Intitulado “A porta da liberdade só se abre por dentro”, o projeto já tem custo definido com material e mão de obra. O gasto será de R$ 10 mil mensais durante seis meses, sendo que nos primeiros 30 dias o valor será de R$ 18 mil. “A expectativa é de que a verba venha do Fundo Penitenciário do DF. Já apresentamos a proposta à Subsecretaria do Sistema Prisional (Sesipe), mas antes da recente mudança de gestores. Estamos tentando um novo contato com a pasta. Também vamos buscar ajuda do Ministério Público”, declara o fundador da Salve a Si.

Se concretizado, os encontros com as detentas serão realizados três vezes na semana. “Inicialmente, gostaríamos de atender uma média de 35 mulheres. Não temos estrutura para mais do que isso, inclusive, por falta de escolta. Dentro da Colmeia tem uma sala de oficinas livre que esperamos utilizar”, acrescenta. Ele pretende contar com a participação de estudantes de Psicologia e depoimentos de dependentes em recuperação.

França alerta para a importância do cuidado com a população carcerária. “Quando um adicto se encontra preso é porque ele já perdeu o controle de todas as áreas da sua vida: física, mental, moral, social, financeira, profissional, familiar e espiritual”, aponta.

12 passos

1 – Admitir que é impotente perante a adicção.
2 – Acreditar que um poder maior pode devolvê-lo à sanidade.
3 – Decidir entregar a vida aos cuidados de Deus.
4 – Fazer um minucioso inventário moral de si próprio.
5 – Admitir a natureza exata de suas falhas.
6 e 7 – Pedir que Deus remova todos os defeitos.
8 e 9 – Se retratar com as pessoas que prejudicou.
10 – Continuar fazendo o inventário pessoal e admitir quando estiver errado.
11 – Procurar através da prece e da meditação melhorar o contato consciente com Deus.
12 – Levar esta mensagem a outros adictos.

Exemplos auxiliam na mudança

Com o projeto, Henrique França almeja diminuir a reincidência em 80%. “Queremos contagiá-las de tal forma que não queiram mais passar perto da droga. Vamos levar outras dependentes e mostrar que é possível estacionar o vício. Elas precisam se identificar com a nossa vida pregressa”, destaca.

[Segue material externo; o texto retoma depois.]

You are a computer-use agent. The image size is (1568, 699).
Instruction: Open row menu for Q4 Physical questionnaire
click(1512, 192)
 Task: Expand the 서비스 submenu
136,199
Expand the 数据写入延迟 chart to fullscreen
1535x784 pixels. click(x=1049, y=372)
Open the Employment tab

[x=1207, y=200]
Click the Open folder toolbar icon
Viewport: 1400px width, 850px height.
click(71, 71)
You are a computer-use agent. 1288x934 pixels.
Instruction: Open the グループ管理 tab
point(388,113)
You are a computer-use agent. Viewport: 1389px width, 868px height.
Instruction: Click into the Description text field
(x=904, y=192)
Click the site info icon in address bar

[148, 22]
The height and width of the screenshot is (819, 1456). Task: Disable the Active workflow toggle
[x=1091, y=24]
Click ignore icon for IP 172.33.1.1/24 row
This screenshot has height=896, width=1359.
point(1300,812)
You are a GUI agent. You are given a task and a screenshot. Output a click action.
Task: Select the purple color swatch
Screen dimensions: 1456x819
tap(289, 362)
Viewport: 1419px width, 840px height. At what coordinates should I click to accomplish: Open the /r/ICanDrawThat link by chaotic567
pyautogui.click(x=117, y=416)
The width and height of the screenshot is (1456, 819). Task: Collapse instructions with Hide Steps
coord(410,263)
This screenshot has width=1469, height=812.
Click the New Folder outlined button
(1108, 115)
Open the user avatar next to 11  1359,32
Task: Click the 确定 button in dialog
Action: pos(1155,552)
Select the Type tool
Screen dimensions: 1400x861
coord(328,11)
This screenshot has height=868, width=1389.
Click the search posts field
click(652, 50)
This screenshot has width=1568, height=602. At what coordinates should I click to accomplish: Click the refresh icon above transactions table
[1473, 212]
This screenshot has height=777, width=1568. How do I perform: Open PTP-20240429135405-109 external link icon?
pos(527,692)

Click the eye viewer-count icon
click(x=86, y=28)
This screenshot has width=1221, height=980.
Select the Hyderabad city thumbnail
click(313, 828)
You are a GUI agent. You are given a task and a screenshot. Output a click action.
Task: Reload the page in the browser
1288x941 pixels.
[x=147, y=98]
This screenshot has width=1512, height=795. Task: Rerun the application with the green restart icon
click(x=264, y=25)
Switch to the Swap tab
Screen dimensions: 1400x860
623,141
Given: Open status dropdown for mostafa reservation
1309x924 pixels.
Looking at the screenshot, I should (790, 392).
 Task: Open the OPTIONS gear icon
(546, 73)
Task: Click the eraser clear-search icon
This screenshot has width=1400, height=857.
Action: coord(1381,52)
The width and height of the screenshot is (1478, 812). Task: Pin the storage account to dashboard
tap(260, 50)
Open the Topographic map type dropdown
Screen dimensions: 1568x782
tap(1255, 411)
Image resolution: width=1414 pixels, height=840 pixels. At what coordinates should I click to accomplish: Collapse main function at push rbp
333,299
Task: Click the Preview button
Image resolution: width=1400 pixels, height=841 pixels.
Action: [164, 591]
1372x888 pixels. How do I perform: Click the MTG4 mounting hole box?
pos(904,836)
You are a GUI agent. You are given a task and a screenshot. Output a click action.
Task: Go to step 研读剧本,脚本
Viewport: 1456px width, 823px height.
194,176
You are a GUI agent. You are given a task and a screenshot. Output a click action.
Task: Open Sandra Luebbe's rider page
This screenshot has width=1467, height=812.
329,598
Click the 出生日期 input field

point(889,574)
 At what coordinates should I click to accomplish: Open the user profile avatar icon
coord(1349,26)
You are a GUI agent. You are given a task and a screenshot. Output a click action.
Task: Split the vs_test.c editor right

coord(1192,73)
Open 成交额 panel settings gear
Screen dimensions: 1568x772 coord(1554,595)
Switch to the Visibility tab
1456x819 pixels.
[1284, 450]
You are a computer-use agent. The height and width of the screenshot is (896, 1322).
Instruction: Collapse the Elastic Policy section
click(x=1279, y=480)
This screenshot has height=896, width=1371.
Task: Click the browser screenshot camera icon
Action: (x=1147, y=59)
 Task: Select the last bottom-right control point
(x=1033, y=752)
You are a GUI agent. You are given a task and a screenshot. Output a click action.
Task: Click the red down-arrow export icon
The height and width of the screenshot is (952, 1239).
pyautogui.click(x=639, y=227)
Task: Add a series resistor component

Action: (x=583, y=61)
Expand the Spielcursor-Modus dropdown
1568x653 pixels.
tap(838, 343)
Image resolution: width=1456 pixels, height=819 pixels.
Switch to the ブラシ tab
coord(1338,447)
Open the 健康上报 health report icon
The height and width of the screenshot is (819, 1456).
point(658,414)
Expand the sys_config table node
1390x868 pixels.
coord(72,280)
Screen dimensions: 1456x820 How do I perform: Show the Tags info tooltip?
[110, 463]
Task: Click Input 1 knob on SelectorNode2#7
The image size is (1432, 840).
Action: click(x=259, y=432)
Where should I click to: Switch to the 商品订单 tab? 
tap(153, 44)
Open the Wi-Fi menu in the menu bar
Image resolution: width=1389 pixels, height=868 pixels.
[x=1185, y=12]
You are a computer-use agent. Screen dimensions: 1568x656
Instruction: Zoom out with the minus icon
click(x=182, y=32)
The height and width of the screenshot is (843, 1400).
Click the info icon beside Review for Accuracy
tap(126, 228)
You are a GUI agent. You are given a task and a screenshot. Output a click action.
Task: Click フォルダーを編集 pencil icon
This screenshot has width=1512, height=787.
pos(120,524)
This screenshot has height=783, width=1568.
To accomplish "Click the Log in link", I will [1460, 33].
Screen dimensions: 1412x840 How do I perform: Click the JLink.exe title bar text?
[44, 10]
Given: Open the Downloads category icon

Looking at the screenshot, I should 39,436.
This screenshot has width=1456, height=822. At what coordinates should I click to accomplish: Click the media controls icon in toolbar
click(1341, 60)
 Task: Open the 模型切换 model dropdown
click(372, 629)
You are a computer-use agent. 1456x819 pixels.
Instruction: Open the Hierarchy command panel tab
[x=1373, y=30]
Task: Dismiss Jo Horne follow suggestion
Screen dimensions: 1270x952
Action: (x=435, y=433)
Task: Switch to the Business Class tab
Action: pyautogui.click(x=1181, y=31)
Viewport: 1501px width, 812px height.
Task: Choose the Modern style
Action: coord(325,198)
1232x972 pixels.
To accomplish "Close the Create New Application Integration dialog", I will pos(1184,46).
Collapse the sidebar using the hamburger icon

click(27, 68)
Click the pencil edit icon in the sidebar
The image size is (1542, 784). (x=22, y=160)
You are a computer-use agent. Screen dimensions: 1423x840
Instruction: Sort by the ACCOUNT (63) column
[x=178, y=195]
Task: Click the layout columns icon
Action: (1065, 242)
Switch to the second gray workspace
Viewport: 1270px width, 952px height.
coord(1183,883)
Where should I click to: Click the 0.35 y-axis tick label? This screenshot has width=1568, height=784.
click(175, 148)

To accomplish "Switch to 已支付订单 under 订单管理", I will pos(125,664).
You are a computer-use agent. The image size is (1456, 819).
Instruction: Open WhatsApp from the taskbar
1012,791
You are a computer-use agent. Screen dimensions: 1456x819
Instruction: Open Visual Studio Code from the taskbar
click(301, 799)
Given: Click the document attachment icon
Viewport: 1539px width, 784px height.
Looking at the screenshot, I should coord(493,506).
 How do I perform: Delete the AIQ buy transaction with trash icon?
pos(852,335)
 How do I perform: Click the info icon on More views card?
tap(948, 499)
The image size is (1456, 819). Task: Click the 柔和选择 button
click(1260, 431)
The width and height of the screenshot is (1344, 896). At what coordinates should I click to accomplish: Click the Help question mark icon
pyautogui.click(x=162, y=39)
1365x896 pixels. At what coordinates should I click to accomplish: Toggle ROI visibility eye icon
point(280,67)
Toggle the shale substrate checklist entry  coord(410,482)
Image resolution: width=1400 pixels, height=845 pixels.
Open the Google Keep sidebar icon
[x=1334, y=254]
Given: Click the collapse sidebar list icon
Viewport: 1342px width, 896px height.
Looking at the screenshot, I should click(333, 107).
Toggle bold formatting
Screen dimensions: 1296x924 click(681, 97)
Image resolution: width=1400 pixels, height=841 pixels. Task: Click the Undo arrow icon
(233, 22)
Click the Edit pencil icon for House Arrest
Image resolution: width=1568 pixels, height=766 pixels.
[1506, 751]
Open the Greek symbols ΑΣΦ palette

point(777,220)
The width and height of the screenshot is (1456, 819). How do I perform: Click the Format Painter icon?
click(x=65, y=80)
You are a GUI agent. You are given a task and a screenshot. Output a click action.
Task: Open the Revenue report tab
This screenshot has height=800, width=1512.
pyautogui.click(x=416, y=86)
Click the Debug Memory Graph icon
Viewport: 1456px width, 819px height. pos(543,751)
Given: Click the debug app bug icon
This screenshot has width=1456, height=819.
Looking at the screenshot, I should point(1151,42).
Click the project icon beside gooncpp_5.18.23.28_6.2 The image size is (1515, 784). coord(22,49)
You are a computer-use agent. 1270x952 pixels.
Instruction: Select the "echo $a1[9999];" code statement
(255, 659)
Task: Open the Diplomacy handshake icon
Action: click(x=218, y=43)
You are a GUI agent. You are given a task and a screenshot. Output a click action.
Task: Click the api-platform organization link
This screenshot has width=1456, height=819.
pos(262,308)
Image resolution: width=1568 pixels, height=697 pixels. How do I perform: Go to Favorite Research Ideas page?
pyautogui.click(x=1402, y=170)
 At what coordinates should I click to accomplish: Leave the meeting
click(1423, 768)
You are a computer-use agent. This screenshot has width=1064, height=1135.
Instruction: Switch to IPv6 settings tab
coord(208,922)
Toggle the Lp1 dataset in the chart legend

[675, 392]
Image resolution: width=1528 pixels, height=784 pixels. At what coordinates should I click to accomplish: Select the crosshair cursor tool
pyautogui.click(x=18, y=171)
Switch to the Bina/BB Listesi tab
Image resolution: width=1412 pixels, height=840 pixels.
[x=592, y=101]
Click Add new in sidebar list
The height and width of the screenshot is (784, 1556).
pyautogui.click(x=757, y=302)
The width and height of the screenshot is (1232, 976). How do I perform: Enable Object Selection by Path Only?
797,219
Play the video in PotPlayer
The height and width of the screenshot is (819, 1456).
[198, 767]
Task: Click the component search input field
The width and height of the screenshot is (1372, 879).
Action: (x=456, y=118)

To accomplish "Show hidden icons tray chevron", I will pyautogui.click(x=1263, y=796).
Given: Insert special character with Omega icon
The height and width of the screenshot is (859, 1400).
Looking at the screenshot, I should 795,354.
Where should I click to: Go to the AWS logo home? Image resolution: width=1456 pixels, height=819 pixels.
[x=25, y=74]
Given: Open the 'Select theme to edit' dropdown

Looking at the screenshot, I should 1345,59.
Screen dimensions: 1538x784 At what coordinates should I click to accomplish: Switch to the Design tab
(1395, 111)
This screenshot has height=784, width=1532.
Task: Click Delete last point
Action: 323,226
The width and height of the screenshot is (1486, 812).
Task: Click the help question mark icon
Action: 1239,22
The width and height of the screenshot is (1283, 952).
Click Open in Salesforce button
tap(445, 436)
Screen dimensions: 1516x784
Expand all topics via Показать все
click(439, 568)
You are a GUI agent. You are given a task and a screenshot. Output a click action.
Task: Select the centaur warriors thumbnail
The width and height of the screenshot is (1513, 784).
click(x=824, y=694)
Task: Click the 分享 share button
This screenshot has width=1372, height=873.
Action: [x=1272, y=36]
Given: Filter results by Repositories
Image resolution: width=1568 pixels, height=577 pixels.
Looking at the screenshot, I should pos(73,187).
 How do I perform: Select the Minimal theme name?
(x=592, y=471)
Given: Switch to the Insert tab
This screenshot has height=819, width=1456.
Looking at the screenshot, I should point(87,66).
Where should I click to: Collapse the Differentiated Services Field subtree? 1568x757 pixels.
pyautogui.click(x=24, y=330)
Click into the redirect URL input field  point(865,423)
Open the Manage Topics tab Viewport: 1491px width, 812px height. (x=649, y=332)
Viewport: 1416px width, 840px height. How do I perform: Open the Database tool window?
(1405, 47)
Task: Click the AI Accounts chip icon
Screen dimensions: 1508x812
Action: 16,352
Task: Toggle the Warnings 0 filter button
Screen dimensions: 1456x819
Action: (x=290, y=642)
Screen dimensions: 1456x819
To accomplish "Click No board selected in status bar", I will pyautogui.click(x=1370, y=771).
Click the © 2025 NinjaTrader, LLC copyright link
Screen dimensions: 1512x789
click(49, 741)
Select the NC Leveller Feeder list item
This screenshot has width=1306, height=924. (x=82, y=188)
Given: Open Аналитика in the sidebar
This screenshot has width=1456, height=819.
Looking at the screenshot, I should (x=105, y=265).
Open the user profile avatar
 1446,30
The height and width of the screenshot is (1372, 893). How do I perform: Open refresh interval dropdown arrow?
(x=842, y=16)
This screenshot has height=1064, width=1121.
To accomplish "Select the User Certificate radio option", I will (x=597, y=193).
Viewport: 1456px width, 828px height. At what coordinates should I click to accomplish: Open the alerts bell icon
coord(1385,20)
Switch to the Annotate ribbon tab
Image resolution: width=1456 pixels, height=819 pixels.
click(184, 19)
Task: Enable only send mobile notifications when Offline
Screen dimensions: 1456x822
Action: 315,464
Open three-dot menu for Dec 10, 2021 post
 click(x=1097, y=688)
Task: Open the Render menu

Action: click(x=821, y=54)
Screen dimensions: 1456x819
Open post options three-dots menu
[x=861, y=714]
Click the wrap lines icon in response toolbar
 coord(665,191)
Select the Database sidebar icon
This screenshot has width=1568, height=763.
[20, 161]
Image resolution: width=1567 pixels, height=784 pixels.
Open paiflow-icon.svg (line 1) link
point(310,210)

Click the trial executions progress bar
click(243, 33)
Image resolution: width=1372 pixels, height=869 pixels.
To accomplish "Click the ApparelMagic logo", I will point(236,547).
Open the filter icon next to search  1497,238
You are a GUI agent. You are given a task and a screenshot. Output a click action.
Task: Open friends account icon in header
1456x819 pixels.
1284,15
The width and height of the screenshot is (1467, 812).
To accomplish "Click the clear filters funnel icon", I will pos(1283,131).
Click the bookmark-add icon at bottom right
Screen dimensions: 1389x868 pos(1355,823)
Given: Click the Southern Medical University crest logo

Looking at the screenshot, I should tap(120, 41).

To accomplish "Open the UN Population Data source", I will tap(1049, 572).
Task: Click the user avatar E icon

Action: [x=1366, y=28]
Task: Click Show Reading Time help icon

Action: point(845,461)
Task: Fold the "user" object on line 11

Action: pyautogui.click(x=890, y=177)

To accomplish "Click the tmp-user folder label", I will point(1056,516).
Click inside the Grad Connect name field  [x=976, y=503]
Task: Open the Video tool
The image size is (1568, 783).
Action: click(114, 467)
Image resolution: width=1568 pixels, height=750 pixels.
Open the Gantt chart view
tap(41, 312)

O projeto é baseado em um modelo americano e não se resume à atenção dada às detentas. Segundo o idealizador, as famílias também carecem de tratamento. “Na maioria dos casos, o dependente é fruto de um lar desestruturado. Portanto, não adianta ela sair da Colmeia em recuperação e ser acolhida por um lar doente. Nosso objetivo é estender esse atendimento”, completa. Além disso, ele ressalta que o cenário dentro da penitenciária também deverá mudar. “Será preciso separar as encarceradas em recuperação das demais”, conclui.

Convidada para participar do projeto, a dona de casa Layane Maria da Conceição, 29, é uma dependente em recuperação que já foi presa por envolvimento com droga. Ela está há dez anos longe do vício. “Meu primeiro contato foi ao dez (anos). Tinha acabado de chegar a Brasília. Vim do Piauí sozinha para tentar a vida. No interior, era comum os pais mandarem os filhos para a cidade grande atrás de oportunidade, mas eu não sabia fazer nada. No primeiro emprego na casa de uma família fui mandada para a rua e por lá fiquei”, lembra.

Layane relata que não queria voltar para casa e decepcionar os pais. “Passei dez anos usando todo tipo de droga e apanhando da polícia. Fiz muita coisa errada até ser ajudada por um projeto social. Eu entendi minha doença, entendi que não tem cura e que, se eu não cuidar, ela vai me atacar e vou perder tudo mais uma vez”, diz.

Mãe de três meninas, a dona de casa só tem lembranças ruins daquela época. “Tive que comer lixo, mas o pior foi passar frio com as minhas duas filhas mais velhas. A droga me tomou tudo, até minha identidade eu esqueci. Atendia por drogada, “noiada” e bandida”, lamenta. Hoje, porém, Layane comemora sua fase atual. “Sou membro produtivo da sociedade e uma mãe presente. A minha gratidão é eterna. Agora, quero ajudar outros dependentes”, conclui.